Shot with a Sony high-def digital camera, it’s a small, dark comedy about New Yorker Jack (Adam Goldberg) passing through Paris with his French girlfriend Marion (Delpy) so she can visit family and friends for a few days. Unexpectedly, he is confronted with many surprising aspects of who she really is. In addition to directing and starring, Delpy also wrote, co-produced, edited and composed the music. An actor who has worked with directors like Linklater, Kieslowski, Jarmusch, Godard (referenced here) and others she has clearly absorbed a great deal from the people she was worked with. Their influence is at times very much felt but 2 DAYS IN PARIS achieves its own darkly comedic tone. There’s also the obvious inspiration of Woddy Allen, who she sadly hasn’t worked with, felt here and Delpy seems to resemble a cross between Diane Keaton and Mia Farrow throughout the film. A degree of uncomfortable intimacy is refreshingly present in her film, even down to the character’s parents played by her own mother and father, who are both very funny in their roles (BEFORE SUNSET fans will recognize them as the older couple in the courtyard near that film’s end).
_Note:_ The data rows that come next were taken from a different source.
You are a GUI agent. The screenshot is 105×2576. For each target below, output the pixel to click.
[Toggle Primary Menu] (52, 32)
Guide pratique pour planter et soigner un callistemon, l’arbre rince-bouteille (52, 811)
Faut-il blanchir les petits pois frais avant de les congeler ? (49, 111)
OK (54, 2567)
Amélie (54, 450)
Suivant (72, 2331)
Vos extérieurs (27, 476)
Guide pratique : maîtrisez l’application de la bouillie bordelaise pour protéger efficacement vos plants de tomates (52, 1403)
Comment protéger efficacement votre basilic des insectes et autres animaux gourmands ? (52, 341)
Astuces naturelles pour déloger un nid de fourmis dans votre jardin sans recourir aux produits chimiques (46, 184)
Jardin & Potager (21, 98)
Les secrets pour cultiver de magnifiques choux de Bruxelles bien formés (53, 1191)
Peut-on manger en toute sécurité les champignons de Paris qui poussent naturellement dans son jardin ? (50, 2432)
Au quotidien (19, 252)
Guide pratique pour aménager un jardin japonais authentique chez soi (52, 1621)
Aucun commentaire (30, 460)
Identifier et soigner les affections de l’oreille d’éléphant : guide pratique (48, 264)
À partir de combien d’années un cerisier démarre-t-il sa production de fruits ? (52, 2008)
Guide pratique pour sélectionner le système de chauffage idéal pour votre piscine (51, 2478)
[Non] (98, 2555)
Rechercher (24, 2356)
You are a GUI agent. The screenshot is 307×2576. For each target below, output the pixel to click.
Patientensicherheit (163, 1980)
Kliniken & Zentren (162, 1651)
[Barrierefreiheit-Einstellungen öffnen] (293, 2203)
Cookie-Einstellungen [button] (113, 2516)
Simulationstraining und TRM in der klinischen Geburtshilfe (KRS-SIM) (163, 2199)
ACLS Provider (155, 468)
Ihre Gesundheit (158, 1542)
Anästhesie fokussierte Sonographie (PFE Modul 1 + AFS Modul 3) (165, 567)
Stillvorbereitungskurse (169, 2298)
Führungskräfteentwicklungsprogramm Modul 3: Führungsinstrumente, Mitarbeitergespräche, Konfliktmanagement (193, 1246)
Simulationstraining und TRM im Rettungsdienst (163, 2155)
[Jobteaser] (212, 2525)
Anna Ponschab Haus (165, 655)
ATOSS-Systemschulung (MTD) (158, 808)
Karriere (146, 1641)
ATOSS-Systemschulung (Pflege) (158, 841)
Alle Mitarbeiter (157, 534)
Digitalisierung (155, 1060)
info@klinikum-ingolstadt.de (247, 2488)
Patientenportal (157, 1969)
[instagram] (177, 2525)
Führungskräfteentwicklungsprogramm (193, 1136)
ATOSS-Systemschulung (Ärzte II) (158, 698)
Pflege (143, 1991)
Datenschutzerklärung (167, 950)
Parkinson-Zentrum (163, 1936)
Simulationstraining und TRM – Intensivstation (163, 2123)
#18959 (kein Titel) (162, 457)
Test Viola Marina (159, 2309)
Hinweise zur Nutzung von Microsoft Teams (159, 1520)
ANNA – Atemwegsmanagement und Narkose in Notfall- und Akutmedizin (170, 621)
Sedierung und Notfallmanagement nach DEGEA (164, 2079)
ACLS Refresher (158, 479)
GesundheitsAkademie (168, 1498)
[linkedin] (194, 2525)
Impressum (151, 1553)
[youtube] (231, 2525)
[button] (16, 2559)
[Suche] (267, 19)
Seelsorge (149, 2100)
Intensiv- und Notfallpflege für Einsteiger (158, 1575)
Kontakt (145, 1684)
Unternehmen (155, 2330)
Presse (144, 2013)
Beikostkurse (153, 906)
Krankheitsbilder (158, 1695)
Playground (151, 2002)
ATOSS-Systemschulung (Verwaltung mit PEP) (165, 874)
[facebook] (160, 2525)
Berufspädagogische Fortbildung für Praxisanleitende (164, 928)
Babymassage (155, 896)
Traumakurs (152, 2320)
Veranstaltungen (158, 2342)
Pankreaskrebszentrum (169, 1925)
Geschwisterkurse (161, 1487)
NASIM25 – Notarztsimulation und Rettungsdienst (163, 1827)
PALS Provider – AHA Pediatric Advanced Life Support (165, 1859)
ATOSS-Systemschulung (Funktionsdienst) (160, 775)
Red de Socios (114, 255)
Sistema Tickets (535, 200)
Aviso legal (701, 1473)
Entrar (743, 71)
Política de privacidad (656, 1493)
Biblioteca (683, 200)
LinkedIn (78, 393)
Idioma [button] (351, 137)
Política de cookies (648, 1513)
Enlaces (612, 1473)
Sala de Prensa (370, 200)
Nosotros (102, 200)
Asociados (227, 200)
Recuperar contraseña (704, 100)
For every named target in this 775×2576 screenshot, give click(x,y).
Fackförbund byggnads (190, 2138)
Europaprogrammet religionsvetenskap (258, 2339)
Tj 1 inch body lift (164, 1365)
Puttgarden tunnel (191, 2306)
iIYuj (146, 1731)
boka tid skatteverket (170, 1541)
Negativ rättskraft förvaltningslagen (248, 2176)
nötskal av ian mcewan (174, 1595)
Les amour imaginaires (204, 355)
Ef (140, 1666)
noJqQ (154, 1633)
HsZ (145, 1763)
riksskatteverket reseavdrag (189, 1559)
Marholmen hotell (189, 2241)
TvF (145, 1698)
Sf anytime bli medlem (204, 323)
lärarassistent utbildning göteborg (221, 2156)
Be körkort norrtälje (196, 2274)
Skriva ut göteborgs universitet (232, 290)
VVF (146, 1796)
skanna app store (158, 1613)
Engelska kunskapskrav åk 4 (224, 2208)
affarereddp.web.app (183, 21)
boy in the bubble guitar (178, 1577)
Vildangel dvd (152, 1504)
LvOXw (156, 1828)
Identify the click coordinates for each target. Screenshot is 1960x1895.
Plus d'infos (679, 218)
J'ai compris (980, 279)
The ongoing battle between Americans and the French is addressed but it’s notable that one of the first things Goldberg does in the film is give bad directions to some Da Vinci Code reading, Bush/Cheney t-shirt wearing fellow Americans, as if he is defiantly striving to demonstrate how different he is from them. In some ways he is, but to everyone else he still an outsider with characters speaking in French (subtitled for us) to shut him out of conversations which causes his paranoia and his hypochondria to grow by the minute. Before going to a party, Jack attempts to decide between various types of sunglasses, trying to decide which one makes him look “more Godard”, but it’s futile. He couldn’t be more out of place and any attempts he makes to ingratiate himself with anyone tend to end in disaster. And as he witnesses more and more guys seemingly flirting with Marion the differences they share start to become both more complicated and much more simplistic then he first realized. It’s easy to imagine Goldberg’s character being not very relatable but I found myself identifying with him more and more. Maybe I need to think about why.


In writing this, I find myself focusing more on Goldberg’s character, but there are many aspects of 2 DAYS IN PARIS that are very strong, from it’s running gag about Parisian cab drivers to how unlikable Delpy allows her own character to be to the portrayal of her mother and father, that help the film dig deeper than the average MEET THE PARENTS sitcom. The bitterly funny moments throughout the first two-thirds are at times so sharp that it’s a slight disappointment when the film begins to be bitterly serious in its final section and I found myself losing my way with the film at some points here. Maybe it’s my own problem—even when she’s neurotic and bitchy she still comes off as someone who would be worth crawling over broken glass for. But like I said, I’m a little biased. I could say more on my feelings about watching people I can relate to who are in a relationship when I’m not in one. But I won’t. Don’t ask. Don’t.

Several years ago, I was walking in my neighborhood when a couple was approaching me on the street. As I glanced at them I realized the woman was Julie Delpy. I know that while I may not have done a double take, my face certainly displayed recognition. I would never have bothered her but I did give a slight nod since at that point it would have been rude not to. In response she said a quiet ‘hello’ and kept walking. I could hear her explain to the guy she was with that she didn’t know me, I was just somebody who’d recognized her. There. That’s my Julie Delpy story. I apologize to her for that moment and I applaud her for making 2 DAYS IN PARIS and any films I hope to see from her in the future.